EXERCISE DESCRIPTION: All lines from the first line of the material up to and including the line with "system (312, 1391)" must be copied exactly, and no others.

INFORMATION SUPPLIED:
_____

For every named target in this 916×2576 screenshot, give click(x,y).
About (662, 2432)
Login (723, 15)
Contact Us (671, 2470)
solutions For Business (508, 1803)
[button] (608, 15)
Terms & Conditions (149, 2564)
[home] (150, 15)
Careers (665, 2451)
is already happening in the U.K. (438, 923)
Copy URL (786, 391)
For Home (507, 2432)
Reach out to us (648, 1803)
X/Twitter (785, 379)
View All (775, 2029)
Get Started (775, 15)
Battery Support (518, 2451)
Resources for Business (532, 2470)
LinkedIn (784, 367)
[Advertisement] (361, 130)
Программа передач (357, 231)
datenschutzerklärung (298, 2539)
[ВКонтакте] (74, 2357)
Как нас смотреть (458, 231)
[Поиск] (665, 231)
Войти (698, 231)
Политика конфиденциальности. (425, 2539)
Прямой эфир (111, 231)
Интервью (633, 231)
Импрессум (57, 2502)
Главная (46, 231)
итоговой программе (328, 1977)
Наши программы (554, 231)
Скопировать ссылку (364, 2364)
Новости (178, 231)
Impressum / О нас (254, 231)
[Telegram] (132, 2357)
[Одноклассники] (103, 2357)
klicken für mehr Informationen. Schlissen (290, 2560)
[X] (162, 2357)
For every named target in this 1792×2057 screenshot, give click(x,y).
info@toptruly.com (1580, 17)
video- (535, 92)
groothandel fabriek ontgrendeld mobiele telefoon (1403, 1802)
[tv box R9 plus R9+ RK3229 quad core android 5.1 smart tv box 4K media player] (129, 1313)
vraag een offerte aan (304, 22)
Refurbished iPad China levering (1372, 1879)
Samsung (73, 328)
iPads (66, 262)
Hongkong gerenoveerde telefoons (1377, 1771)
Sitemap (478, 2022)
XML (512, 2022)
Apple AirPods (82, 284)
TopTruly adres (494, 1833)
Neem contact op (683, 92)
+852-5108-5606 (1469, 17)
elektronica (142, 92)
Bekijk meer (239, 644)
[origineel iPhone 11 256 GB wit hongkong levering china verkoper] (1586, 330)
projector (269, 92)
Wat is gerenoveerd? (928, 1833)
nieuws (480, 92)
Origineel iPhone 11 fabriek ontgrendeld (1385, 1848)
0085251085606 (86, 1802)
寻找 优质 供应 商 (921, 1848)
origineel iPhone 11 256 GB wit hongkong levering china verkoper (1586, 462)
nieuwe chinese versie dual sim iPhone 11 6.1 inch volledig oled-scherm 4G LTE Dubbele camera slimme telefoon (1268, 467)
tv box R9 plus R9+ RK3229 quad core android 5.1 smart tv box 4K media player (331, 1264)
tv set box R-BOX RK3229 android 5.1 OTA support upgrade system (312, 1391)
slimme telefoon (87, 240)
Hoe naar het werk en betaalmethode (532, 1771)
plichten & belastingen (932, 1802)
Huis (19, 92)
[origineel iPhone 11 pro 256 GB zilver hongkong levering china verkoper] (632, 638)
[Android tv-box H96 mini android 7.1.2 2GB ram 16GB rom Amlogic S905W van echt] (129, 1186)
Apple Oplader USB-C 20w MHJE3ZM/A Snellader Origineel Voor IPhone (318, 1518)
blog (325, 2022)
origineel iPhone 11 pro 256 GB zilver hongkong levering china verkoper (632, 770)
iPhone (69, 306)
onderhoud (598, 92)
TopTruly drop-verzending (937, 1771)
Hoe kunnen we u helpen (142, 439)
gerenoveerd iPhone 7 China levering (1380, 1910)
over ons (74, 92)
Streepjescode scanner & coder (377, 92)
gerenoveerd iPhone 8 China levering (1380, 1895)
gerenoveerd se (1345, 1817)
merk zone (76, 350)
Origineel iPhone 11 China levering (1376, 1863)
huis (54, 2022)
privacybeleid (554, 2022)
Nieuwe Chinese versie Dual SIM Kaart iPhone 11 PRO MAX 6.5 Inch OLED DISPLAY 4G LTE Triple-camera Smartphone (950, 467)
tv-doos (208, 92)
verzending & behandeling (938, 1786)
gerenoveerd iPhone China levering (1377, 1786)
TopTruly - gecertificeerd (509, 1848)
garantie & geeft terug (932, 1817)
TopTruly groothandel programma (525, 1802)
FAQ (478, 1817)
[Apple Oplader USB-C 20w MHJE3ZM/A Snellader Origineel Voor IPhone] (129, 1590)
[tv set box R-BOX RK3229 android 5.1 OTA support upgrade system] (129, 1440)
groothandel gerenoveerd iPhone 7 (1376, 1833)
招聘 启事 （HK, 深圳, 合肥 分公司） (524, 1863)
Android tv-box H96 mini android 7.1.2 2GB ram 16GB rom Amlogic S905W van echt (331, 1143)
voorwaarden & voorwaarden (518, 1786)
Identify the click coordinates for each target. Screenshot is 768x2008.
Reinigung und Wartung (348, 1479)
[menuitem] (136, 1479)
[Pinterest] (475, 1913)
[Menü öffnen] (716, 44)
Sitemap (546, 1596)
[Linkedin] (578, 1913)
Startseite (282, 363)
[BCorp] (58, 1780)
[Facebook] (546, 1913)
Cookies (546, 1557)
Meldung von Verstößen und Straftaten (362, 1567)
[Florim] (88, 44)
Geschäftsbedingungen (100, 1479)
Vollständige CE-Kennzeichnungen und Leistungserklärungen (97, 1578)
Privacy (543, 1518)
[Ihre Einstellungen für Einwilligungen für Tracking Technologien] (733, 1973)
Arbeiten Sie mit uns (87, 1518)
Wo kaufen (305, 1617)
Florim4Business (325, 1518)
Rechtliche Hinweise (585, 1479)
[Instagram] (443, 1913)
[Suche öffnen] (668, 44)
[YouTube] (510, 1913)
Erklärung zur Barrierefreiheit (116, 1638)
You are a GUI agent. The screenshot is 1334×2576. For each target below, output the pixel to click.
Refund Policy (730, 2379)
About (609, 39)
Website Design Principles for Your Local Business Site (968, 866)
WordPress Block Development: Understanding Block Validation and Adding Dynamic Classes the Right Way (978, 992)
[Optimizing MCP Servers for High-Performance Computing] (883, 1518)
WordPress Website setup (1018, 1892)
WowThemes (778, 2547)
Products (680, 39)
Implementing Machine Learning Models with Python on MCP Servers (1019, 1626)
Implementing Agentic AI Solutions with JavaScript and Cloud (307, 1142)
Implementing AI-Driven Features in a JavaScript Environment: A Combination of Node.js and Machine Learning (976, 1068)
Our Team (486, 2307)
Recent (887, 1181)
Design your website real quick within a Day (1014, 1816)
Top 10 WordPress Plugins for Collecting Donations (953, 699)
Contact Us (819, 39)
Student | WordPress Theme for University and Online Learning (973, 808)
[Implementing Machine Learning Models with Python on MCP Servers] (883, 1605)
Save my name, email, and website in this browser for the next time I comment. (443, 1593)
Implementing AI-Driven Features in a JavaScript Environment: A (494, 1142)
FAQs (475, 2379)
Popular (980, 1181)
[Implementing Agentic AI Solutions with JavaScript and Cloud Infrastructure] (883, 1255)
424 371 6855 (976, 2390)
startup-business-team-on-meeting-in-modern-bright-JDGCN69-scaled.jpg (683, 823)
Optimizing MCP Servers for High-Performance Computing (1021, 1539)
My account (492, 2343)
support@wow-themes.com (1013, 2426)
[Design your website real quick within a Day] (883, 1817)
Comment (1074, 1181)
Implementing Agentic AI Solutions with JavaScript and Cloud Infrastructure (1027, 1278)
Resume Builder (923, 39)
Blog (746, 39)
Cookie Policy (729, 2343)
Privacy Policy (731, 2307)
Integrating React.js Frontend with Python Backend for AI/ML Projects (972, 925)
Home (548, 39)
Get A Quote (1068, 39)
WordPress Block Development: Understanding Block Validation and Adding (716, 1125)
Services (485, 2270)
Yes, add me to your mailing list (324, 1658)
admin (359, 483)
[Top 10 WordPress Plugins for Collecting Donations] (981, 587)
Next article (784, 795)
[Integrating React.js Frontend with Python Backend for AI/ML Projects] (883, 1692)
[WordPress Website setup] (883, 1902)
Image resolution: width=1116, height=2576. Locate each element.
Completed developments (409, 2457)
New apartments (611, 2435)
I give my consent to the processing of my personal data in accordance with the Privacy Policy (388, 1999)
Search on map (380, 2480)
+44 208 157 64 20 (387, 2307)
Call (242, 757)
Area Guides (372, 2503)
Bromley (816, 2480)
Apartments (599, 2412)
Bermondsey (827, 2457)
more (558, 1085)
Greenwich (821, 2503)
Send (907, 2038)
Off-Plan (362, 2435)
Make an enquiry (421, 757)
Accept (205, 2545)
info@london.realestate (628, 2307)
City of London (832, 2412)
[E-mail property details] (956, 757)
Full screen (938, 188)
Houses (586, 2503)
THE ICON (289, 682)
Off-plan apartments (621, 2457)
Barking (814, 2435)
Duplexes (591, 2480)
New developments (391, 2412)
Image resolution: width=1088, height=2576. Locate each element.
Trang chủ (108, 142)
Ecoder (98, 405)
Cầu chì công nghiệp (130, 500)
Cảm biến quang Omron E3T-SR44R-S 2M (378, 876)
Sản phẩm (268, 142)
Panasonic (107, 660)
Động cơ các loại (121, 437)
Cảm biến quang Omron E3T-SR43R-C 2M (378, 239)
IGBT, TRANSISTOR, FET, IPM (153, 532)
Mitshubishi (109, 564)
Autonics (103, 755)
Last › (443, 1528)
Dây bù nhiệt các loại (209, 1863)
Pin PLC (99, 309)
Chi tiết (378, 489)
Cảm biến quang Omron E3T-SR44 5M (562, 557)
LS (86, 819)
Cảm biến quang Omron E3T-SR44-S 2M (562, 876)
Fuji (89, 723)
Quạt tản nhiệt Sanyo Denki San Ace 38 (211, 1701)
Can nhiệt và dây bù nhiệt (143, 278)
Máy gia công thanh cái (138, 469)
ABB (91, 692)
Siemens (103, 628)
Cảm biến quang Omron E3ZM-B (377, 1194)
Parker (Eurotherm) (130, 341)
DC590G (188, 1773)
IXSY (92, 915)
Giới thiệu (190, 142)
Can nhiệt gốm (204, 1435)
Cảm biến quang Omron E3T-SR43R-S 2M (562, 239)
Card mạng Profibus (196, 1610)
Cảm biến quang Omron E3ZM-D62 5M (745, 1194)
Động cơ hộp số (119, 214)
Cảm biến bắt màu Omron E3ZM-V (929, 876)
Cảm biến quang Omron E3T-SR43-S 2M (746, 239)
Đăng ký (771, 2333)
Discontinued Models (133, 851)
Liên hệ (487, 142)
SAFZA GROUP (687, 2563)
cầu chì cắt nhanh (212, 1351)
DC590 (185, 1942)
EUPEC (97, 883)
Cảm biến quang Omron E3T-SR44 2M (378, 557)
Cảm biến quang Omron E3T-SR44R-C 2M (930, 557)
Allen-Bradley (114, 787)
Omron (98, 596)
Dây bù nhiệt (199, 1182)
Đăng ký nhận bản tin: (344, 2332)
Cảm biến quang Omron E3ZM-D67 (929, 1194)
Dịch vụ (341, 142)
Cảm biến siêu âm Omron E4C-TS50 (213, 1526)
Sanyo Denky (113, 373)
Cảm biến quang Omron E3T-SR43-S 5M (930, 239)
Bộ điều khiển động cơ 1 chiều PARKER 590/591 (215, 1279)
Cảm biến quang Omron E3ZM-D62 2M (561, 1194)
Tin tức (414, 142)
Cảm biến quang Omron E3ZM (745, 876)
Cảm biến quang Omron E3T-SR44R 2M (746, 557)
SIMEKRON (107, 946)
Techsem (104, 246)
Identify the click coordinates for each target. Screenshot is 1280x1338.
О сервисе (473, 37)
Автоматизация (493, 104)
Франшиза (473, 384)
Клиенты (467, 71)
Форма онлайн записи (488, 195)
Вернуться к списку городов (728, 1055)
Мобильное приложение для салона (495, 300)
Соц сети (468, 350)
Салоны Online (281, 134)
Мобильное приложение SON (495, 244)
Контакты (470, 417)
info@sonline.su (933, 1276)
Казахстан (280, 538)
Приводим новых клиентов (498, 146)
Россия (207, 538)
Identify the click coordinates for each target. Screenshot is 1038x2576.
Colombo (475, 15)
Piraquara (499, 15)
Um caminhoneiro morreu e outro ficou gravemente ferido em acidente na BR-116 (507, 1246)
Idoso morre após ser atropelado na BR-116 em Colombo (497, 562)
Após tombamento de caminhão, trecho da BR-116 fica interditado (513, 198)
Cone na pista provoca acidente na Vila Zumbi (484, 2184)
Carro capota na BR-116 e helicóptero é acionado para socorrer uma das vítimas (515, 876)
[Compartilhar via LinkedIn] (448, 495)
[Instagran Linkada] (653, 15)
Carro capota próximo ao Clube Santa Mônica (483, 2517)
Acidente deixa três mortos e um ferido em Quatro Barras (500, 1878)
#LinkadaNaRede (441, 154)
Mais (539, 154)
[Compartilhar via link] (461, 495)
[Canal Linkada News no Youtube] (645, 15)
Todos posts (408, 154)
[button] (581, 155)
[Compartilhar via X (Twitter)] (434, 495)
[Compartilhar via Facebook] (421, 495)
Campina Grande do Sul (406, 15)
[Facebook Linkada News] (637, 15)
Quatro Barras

_____

FINISHED TASK:
For every named target in this 916×2576 screenshot, give click(x,y).
About (662, 2432)
Login (723, 15)
Contact Us (671, 2470)
solutions For Business (508, 1803)
[button] (608, 15)
Terms & Conditions (149, 2564)
[home] (150, 15)
Careers (665, 2451)
is already happening in the U.K. (438, 923)
Copy URL (786, 391)
For Home (507, 2432)
Reach out to us (648, 1803)
X/Twitter (785, 379)
View All (775, 2029)
Get Started (775, 15)
Battery Support (518, 2451)
Resources for Business (532, 2470)
LinkedIn (784, 367)
[Advertisement] (361, 130)
Программа передач (357, 231)
datenschutzerklärung (298, 2539)
[ВКонтакте] (74, 2357)
Как нас смотреть (458, 231)
[Поиск] (665, 231)
Войти (698, 231)
Политика конфиденциальности. (425, 2539)
Прямой эфир (111, 231)
Интервью (633, 231)
Импрессум (57, 2502)
Главная (46, 231)
итоговой программе (328, 1977)
Наши программы (554, 231)
Скопировать ссылку (364, 2364)
Новости (178, 231)
Impressum / О нас (254, 231)
[Telegram] (132, 2357)
[Одноклассники] (103, 2357)
klicken für mehr Informationen. Schlissen (290, 2560)
[X] (162, 2357)
For every named target in this 1792×2057 screenshot, give click(x,y).
info@toptruly.com (1580, 17)
video- (535, 92)
groothandel fabriek ontgrendeld mobiele telefoon (1403, 1802)
[tv box R9 plus R9+ RK3229 quad core android 5.1 smart tv box 4K media player] (129, 1313)
vraag een offerte aan (304, 22)
Refurbished iPad China levering (1372, 1879)
Samsung (73, 328)
iPads (66, 262)
Hongkong gerenoveerde telefoons (1377, 1771)
Sitemap (478, 2022)
XML (512, 2022)
Apple AirPods (82, 284)
TopTruly adres (494, 1833)
Neem contact op (683, 92)
+852-5108-5606 (1469, 17)
elektronica (142, 92)
Bekijk meer (239, 644)
[origineel iPhone 11 256 GB wit hongkong levering china verkoper] (1586, 330)
projector (269, 92)
Wat is gerenoveerd? (928, 1833)
nieuws (480, 92)
Origineel iPhone 11 fabriek ontgrendeld (1385, 1848)
0085251085606 (86, 1802)
寻找 优质 供应 商 (921, 1848)
origineel iPhone 11 256 GB wit hongkong levering china verkoper (1586, 462)
nieuwe chinese versie dual sim iPhone 11 6.1 inch volledig oled-scherm 4G LTE Dubbele camera slimme telefoon (1268, 467)
tv box R9 plus R9+ RK3229 quad core android 5.1 smart tv box 4K media player (331, 1264)
tv set box R-BOX RK3229 android 5.1 OTA support upgrade system (312, 1391)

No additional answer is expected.